I actually meant to post this earlier, but forgot. Sorry!
I’m still over here working on this whole “no more diet” thing, but I’m still struggling. There are times when I feel good about what I’m doing, but a lot of times I get discouraged and feel like I’m just making things worse by eating what ever I want. I wake up every morning feeling bigger and bigger. So yeah, it’s a struggle. I’m just trying to give all my worries and anxiety over to God because I know He loves me enough to take it all. (By the way, how freaking awesome is that??)
I’m so used to being an “all or nothing” person, that it’s hard for me to find balance in being healthy and not dieting. If I’m eating healthy, then motivating myself to exercise isn’t as hard. I’m working towards a goal, and all of these things will help me reach that goal.
If I’m not eating healthy (ex. on vacation), then I don’t care if I exercise at all because I’ll start back to being healthy (and exercising) tomorrow, or next week. That’s been my mindset for the last 5 years, so it’s hard to break that mentality.
It’s also really hard to shake the guilt I feel after eating things that aren’t healthy. I usually wont feel this guilt until the morning (or a few hours after I eat), but when it does hit, it hits me hard. I hate that feeling, and poor Chad had to deal with me busting into tears the other morning because I just didn’t feel good about myself. He really is the best for dealing with me, and he knows how to make me feel better. I thank God for putting us together.

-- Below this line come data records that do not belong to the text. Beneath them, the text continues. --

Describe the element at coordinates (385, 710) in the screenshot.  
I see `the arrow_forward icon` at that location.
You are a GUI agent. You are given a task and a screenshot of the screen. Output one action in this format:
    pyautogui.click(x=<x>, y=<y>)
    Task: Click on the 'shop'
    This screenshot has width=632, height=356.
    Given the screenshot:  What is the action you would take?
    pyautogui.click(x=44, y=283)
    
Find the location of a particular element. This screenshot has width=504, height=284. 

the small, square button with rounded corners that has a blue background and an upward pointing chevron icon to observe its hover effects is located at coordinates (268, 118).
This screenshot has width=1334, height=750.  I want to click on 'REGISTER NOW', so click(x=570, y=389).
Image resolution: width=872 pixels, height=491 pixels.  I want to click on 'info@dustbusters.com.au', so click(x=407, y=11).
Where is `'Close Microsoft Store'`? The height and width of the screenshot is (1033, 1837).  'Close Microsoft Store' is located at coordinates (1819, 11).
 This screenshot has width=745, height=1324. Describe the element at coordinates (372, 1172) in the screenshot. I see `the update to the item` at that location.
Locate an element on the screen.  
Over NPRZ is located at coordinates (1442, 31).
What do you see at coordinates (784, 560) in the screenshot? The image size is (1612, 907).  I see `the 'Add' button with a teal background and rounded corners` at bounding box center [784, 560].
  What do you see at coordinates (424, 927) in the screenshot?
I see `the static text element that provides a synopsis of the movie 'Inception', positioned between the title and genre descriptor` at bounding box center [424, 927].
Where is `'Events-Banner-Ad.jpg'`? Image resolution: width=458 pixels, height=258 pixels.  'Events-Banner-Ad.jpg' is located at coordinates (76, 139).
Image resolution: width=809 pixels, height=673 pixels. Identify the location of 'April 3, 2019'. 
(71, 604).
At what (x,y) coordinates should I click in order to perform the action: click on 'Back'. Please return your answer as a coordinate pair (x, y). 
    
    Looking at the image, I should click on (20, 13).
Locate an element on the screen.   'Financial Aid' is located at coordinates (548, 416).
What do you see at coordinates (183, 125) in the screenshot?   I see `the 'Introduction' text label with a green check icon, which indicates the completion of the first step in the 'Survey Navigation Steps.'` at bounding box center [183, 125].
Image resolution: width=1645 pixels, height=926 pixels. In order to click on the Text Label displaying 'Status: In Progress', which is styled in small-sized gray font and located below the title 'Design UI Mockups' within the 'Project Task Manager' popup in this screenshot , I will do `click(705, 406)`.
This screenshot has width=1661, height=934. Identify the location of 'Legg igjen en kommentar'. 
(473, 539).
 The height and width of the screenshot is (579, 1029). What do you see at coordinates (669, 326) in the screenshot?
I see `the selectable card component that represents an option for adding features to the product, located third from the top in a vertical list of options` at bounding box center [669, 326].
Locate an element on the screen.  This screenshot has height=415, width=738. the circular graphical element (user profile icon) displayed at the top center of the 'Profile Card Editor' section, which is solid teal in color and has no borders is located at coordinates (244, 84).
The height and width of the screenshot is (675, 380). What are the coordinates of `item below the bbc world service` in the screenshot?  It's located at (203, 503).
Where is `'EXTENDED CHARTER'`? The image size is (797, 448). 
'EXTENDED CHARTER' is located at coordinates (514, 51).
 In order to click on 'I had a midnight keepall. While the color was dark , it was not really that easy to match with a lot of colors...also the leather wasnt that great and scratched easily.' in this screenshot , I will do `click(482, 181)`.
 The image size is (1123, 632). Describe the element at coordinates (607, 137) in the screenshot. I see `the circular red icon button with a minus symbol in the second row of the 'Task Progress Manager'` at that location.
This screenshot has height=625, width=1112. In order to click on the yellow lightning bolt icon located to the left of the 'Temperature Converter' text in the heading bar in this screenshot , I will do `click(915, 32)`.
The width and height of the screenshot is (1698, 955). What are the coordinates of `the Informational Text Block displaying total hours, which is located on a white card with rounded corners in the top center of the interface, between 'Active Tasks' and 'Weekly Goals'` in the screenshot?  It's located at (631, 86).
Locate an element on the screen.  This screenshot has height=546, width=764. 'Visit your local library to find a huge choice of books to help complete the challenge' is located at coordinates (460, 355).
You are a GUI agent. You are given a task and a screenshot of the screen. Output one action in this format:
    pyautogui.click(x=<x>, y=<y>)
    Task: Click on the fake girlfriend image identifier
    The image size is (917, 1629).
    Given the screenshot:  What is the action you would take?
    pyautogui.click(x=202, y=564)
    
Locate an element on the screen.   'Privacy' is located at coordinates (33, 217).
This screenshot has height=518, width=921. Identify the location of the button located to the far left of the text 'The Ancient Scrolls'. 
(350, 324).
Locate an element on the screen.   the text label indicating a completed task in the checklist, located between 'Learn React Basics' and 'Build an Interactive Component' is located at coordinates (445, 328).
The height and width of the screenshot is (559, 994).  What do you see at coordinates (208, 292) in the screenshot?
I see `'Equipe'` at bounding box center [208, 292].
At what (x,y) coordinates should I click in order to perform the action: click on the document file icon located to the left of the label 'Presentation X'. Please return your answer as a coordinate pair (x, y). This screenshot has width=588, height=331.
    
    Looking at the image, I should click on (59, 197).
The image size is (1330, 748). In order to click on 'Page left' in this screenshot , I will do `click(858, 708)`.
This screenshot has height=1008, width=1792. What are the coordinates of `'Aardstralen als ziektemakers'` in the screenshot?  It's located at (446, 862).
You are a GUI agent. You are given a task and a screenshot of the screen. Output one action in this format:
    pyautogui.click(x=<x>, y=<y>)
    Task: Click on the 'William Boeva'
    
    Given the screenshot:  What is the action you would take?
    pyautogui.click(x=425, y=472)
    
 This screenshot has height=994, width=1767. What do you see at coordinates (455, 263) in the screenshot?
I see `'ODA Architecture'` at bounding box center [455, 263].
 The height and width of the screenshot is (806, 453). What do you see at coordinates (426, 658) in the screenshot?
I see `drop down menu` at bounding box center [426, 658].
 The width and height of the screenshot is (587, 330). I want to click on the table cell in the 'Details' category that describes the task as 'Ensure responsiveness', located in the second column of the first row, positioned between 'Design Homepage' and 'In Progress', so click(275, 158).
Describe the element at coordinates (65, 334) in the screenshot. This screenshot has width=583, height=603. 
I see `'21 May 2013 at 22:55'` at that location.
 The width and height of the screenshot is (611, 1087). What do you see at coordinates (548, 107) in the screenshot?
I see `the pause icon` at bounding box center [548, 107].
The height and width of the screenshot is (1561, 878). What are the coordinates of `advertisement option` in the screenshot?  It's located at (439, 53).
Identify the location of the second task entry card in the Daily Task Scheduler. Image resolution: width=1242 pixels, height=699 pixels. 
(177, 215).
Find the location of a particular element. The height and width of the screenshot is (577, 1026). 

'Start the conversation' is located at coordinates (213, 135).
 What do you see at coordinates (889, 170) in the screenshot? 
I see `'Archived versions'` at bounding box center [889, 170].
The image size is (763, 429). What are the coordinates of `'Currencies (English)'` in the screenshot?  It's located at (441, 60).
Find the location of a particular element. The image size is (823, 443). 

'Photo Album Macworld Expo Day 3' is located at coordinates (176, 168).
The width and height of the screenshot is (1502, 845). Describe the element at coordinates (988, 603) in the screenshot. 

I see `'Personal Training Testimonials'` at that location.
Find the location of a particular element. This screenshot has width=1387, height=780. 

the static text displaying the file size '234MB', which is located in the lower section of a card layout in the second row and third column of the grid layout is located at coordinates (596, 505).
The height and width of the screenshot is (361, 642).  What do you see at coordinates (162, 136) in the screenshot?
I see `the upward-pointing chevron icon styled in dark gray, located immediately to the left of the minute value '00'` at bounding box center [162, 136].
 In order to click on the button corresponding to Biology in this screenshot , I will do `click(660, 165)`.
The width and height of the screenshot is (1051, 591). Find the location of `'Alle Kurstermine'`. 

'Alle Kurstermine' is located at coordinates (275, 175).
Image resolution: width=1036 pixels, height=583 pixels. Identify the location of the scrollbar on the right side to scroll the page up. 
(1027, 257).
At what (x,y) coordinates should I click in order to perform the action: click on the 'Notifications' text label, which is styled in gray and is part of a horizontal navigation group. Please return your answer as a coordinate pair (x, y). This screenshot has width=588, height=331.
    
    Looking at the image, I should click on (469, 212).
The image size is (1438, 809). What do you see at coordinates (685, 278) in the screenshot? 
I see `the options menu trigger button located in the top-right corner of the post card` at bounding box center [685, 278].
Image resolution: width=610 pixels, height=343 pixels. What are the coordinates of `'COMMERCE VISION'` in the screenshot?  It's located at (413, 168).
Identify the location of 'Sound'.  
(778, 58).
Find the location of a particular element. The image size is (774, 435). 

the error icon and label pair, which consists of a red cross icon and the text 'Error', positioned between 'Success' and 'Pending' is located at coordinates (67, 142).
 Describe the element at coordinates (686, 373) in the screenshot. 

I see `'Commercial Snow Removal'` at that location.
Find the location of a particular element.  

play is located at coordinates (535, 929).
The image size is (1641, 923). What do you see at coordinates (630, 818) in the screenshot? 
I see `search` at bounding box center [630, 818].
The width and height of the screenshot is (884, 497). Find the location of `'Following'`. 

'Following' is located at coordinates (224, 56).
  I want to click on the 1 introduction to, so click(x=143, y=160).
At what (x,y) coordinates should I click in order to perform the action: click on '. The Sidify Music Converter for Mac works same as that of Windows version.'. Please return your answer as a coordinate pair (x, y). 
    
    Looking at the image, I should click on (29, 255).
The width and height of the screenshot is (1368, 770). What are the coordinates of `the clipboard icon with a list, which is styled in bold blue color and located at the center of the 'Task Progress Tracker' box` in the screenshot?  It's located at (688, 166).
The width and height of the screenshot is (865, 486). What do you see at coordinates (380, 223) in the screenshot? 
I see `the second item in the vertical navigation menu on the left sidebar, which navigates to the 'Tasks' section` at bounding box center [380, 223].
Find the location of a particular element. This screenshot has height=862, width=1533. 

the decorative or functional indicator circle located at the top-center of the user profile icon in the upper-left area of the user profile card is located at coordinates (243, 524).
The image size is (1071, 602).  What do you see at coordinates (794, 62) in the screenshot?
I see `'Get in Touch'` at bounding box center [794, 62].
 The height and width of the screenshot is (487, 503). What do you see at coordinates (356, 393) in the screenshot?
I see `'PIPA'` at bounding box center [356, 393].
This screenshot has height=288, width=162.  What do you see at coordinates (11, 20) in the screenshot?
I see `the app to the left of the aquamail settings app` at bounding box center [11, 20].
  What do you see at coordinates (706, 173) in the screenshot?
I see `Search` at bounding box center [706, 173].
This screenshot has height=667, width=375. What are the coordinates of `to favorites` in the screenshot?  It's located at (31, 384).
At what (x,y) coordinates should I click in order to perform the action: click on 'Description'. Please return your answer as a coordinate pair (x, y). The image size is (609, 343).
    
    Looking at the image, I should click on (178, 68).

Wow. I have got to stop being so depressing on the blog. I’m usually not the kind of person to constantly write about her feelings, but today and the past few weeks, it was needed. Thanks for reading and for your encouraging words, both on the blog and in person. I just wanted to be completely honest about all of this. I would hate to act like everything was going fine when, in reality, it’s not. But that’s life, and I’ll get through it because I have awesome people surrounding me and supporting me along the way. Chad is definitely my #1 supporter.